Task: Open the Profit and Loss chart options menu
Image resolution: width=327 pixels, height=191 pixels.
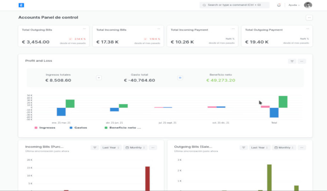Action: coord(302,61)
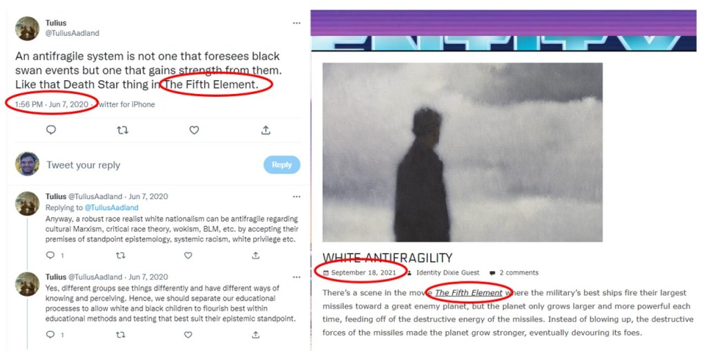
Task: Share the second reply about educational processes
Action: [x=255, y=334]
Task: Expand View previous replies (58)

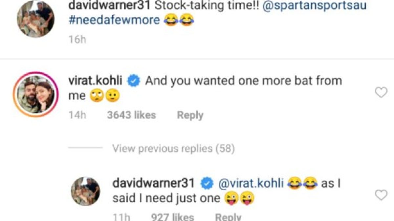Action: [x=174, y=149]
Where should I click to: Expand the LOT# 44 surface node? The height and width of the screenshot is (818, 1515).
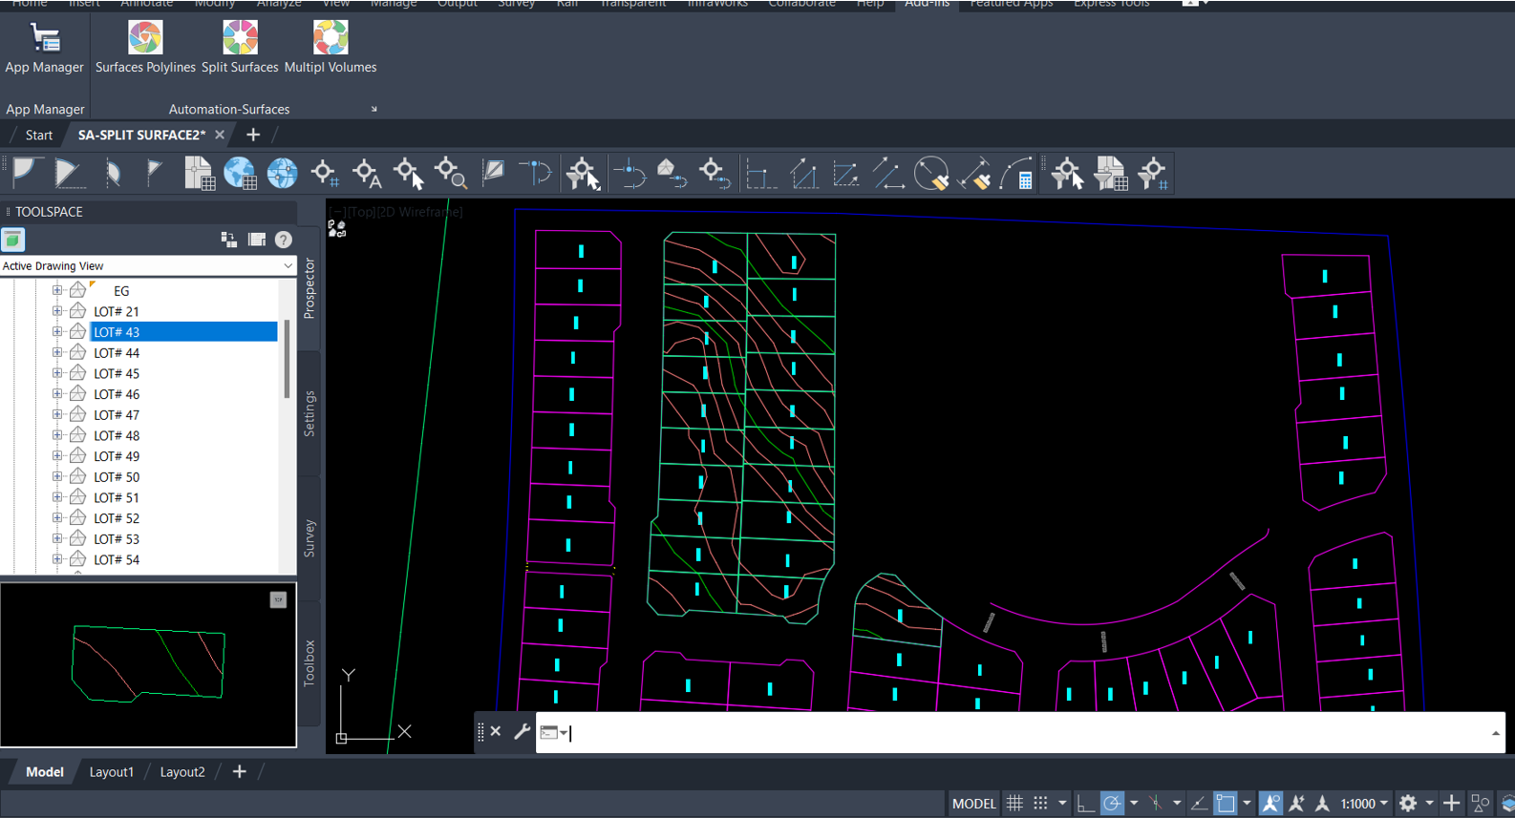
------------------------------------------------
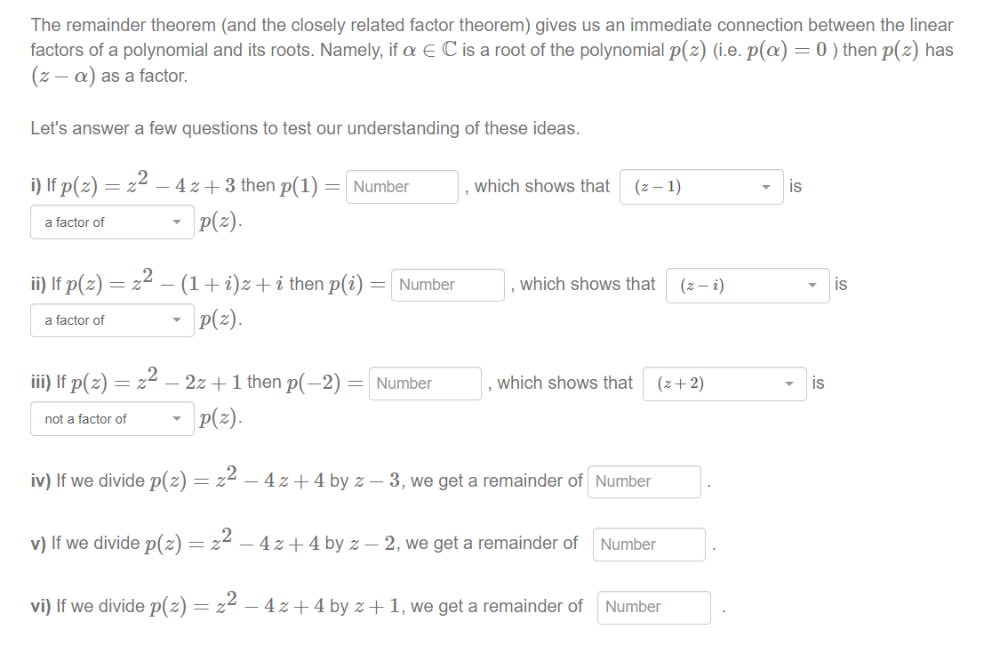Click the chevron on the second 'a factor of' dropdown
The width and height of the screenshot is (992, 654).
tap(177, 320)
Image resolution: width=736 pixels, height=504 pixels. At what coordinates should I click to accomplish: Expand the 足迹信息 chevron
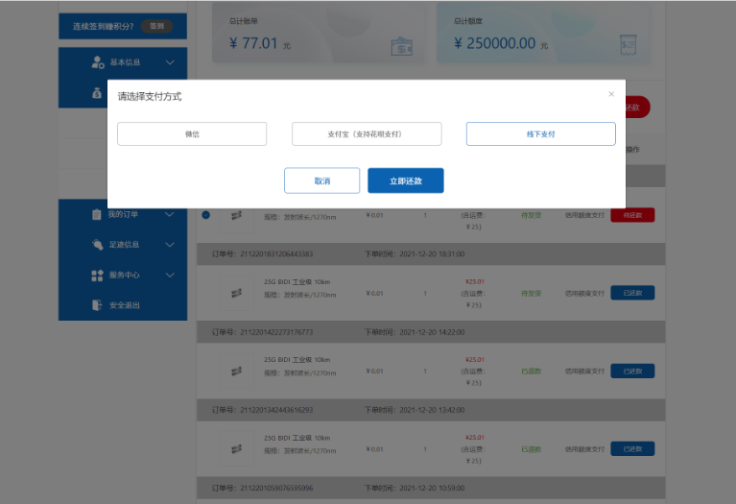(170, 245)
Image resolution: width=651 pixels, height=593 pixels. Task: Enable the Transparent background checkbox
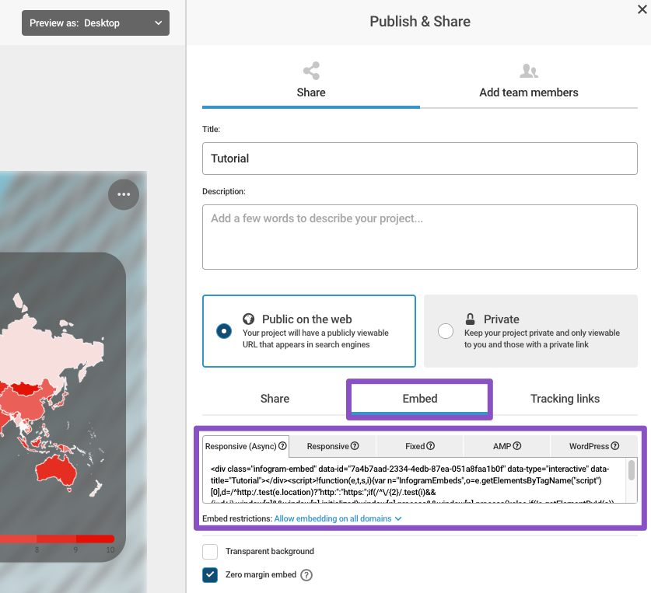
------------------------------------------------
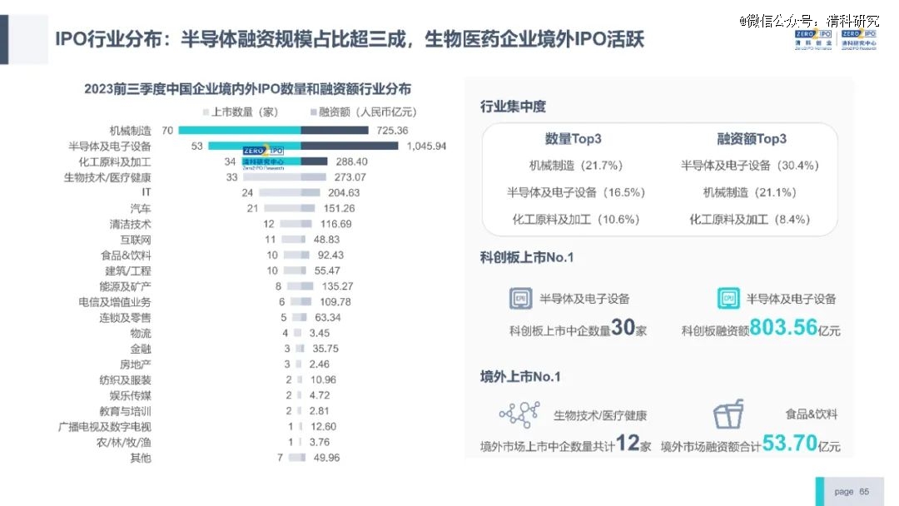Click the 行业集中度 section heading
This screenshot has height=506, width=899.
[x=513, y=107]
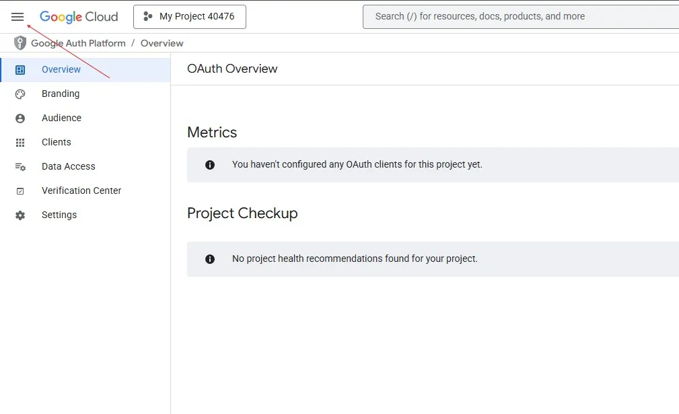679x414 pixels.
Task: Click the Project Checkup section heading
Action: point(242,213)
------------------------------------------------
WHAT YOU WILL DO | Could you output exactly the lines above, from the line with "Image resolution: width=736" up to and including the line with "Image resolution: width=651", and nothing else, skipping the pictures?

RESPONSE TO THIS TASK |
Image resolution: width=736 pixels, height=504 pixels. At what coordinates should I click to accomplish: Expand the 足迹信息 chevron
(170, 245)
Image resolution: width=651 pixels, height=593 pixels. Task: Enable the Transparent background checkbox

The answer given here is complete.